Distinguish cross-platform consistency from cross-platform translation. Brand and identity should be consistent across surfaces. Interaction patterns should follow platform convention. Carry Tailwind syntax across surfaces if it helps, but stop pretending the result is the same product everywhere.

Skip Storybook unless and until something fundamental changes about how it is maintained. Use a smaller scoped solution (a single docs route in the design-system package, generated from real code, updated at build time) until the industry produces a unified visualization layer that does not break on its own.

The thing I would not bring forward at all is the unspoken belief that a component library plus tokens equals a design system. It does not, and the next product I build will be honest about that from day one.

The future I’d build toward

The future of design systems in the AI era is a single integrated system, not a piecemeal of separate ones.

Today the responsible solo setup glues several pieces together: a primitives library, a token layer, separate accessibility testing, pattern documentation in CLAUDE.md or similar, Storybook for visual review, a motion library, and the developer’s hand-memory holding it all together. Each piece has its own upgrade cycle and its own way of being out of date. The cracks between them are where AI composes inconsistently.

A two-column list of the seven pieces that glue together to approximate a design system today: primitives library (shadcn/ui), token layer (Tailwind config), accessibility tests (separate), pattern docs (CLAUDE.md), visualization (Storybook), motion library (separate), hand-memory (the developer). Footer: 7 upgrade cycles · 7 ways to be out of date. Seven pieces, seven upgrade cycles. The cracks between them are where AI composes inconsistently.

The system I would build would unify these into a single source of truth that both humans and AI assistants can read and respect:

Components, tokens, and patterns in one package, versioned together
Composition patterns expressed as types, so the AI sees the constraint and the human sees the demonstration
Accessibility contracts encoded into component types, not retroactively tested
A built-in visualization layer generated from the same source as the components, with no separate Storybook to drift
A pattern enforcement layer that catches “wrong size for this context” the way TypeScript catches “wrong type for this argument”

The pieces exist in fragments today. Stitching them together is what the AI era is asking for. Someone will build it, because the cost of not having it compounds with every prompt that adds a small inconsistency to a product supposed to feel coherent.

Concentric rings labeled, from the center out: Tokens (one source), Components, Motion, Accessibility, Patterns, Visualization, all enclosed by a dashed arc reading "one version · ships together" and a single version number underneath. The system the AI era needs. One source of truth, one version, one place where humans and assistants both go to learn what consistency looks like in this product.

Where this leaves us

A design system in the AI era is no longer optional infrastructure for products that want to feel coherent. The composition decisions are happening whether or not the system encodes them; the question is whether they happen with constraints or with drift.
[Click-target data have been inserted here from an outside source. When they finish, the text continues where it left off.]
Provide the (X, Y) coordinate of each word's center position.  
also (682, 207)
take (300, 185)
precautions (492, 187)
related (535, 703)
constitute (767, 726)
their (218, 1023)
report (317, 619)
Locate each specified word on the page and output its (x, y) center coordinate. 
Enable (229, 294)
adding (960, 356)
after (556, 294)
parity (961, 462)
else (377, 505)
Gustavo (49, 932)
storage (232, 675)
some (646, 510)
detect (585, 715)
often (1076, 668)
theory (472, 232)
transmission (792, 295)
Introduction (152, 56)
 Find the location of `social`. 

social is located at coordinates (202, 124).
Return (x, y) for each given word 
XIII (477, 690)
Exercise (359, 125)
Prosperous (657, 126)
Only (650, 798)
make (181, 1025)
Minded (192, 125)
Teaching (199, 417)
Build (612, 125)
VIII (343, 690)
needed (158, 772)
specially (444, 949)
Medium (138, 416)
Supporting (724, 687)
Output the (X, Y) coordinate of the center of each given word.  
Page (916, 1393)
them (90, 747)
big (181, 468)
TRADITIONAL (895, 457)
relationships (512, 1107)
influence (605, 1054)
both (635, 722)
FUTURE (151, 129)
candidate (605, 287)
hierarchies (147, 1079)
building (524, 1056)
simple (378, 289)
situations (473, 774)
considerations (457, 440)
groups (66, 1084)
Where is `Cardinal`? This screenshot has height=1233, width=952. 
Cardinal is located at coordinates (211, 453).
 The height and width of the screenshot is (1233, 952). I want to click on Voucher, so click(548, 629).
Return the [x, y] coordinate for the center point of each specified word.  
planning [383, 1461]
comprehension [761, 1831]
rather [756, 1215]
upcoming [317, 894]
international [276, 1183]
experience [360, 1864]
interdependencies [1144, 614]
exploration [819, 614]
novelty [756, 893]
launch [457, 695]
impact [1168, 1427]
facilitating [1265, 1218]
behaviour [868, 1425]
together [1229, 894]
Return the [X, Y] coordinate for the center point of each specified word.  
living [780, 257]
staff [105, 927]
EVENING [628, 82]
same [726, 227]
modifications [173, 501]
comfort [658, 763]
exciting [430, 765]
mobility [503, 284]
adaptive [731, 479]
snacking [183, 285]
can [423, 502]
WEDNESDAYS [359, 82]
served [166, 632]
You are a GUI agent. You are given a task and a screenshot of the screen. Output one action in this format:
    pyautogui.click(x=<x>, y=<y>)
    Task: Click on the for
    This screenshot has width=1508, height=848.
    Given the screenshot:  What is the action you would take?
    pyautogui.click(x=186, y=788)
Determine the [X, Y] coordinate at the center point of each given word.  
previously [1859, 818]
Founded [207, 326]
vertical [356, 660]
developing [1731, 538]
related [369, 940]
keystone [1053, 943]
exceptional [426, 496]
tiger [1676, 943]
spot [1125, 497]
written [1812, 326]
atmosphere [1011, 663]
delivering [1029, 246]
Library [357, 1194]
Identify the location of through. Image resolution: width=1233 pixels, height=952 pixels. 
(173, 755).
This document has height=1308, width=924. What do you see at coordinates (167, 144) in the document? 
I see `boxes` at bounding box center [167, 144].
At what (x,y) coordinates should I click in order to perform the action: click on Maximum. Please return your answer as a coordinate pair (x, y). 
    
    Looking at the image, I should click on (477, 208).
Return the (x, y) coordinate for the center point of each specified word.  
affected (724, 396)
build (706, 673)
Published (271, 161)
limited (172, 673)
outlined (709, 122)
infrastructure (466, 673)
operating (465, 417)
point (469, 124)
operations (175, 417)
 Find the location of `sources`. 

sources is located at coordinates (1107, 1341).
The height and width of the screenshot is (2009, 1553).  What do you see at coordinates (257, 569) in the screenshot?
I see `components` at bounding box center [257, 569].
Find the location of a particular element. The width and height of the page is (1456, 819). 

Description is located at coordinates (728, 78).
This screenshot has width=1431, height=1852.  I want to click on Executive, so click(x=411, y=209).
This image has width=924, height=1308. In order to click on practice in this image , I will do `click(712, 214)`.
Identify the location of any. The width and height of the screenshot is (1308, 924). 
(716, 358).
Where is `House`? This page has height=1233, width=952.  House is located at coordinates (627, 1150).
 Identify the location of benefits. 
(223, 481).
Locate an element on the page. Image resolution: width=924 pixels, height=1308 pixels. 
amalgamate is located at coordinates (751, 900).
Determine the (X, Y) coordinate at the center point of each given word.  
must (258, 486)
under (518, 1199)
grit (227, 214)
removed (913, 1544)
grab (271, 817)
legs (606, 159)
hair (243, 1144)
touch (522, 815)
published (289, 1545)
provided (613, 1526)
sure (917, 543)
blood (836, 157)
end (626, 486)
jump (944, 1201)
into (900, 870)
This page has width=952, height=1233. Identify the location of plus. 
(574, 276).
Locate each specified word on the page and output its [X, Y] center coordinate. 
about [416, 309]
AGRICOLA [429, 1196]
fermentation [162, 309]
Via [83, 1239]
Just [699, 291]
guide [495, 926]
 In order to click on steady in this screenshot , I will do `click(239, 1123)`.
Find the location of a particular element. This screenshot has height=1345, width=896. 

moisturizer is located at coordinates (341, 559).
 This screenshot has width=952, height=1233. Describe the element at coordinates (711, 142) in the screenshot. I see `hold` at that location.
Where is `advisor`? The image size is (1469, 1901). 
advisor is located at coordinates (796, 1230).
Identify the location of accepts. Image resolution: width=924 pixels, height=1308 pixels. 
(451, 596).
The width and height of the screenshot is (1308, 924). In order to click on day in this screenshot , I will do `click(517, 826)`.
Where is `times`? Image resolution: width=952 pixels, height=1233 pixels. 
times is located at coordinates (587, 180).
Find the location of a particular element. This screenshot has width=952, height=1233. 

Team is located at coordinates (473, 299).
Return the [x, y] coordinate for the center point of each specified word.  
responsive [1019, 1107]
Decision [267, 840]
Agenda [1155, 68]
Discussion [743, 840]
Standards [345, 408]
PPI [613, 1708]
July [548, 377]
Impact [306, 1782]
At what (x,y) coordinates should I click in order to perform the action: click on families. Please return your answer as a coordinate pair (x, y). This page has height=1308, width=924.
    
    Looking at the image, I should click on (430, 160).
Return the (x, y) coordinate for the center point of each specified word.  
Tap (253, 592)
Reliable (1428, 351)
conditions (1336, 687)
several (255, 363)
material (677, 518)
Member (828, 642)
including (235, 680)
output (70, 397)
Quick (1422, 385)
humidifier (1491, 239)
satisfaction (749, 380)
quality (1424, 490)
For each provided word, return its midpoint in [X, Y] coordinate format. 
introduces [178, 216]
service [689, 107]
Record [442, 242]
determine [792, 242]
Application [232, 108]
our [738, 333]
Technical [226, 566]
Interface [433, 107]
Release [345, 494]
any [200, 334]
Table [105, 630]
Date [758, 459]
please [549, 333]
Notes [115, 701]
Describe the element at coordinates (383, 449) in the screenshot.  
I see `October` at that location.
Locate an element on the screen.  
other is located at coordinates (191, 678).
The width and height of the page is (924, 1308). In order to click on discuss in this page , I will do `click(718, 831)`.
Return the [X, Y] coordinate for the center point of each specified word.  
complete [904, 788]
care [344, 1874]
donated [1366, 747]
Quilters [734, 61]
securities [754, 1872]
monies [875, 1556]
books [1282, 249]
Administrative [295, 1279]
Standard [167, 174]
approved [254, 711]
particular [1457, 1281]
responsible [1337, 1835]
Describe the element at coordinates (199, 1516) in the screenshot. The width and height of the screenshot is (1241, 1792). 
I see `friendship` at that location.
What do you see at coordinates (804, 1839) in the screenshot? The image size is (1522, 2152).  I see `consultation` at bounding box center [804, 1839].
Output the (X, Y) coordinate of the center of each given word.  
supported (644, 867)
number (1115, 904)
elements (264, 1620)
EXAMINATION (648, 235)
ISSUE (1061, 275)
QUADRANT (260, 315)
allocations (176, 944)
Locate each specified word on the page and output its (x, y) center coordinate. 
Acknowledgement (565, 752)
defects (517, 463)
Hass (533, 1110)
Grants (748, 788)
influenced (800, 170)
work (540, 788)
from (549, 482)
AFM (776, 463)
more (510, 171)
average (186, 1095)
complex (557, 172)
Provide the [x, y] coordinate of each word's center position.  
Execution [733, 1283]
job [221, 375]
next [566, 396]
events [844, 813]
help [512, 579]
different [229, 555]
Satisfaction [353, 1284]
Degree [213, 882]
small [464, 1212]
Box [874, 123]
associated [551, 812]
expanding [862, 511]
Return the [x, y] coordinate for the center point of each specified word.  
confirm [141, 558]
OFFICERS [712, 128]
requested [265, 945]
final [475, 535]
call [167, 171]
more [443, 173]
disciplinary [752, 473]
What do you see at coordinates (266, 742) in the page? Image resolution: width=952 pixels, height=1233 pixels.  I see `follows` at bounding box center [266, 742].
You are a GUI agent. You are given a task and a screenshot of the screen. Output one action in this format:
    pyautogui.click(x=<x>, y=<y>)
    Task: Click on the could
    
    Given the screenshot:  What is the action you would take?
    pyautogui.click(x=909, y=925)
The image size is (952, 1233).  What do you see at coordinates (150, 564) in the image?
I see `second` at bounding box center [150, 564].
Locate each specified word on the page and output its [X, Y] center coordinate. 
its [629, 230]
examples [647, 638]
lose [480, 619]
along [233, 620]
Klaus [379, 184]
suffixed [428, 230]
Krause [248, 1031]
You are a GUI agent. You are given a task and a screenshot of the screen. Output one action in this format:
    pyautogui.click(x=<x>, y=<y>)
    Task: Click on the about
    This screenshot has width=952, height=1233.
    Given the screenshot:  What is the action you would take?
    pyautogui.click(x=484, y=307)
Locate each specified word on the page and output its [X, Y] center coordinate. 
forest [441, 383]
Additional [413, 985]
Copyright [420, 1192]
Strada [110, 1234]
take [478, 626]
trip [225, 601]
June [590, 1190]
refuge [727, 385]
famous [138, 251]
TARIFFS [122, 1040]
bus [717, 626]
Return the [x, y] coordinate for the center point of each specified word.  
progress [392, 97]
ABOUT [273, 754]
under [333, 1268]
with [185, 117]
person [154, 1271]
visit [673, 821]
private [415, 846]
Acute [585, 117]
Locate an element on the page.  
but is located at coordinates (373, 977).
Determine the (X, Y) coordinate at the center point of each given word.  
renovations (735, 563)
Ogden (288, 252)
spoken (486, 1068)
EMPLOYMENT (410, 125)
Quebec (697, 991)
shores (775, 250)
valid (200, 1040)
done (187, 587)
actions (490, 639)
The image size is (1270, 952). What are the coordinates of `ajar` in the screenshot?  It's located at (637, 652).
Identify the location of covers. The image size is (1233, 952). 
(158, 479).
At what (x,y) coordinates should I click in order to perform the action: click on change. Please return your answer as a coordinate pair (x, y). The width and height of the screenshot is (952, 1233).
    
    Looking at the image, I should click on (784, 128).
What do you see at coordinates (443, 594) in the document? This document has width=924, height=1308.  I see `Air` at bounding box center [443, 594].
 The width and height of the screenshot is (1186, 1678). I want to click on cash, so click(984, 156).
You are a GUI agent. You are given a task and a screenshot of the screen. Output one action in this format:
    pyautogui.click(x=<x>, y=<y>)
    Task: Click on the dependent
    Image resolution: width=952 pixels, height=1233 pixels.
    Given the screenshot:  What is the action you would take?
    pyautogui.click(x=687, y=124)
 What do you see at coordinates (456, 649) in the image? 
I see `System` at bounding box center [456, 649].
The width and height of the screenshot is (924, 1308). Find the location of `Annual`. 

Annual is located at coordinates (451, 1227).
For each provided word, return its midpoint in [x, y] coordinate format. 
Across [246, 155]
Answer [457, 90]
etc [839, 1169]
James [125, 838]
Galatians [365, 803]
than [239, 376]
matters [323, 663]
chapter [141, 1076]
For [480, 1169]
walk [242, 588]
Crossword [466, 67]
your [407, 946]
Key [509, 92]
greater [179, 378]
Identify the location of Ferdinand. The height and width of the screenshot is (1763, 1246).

Component libraries solved a real problem in the developer-as-composer era. That era has changed underneath us, and the libraries have not caught up. The interim discipline (explicit composition patterns in places AI will read, treating consistency as a contract instead of a hope, distinguishing the surfaces where consistency helps from the ones where it hurts) is the work of bridging the gap until the industry produces a system that closes it.

What I built for olllo was the best I could ship solo in the time I had. What I learned building it is the more interesting half of this case study, and the part I would carry into anything I build next.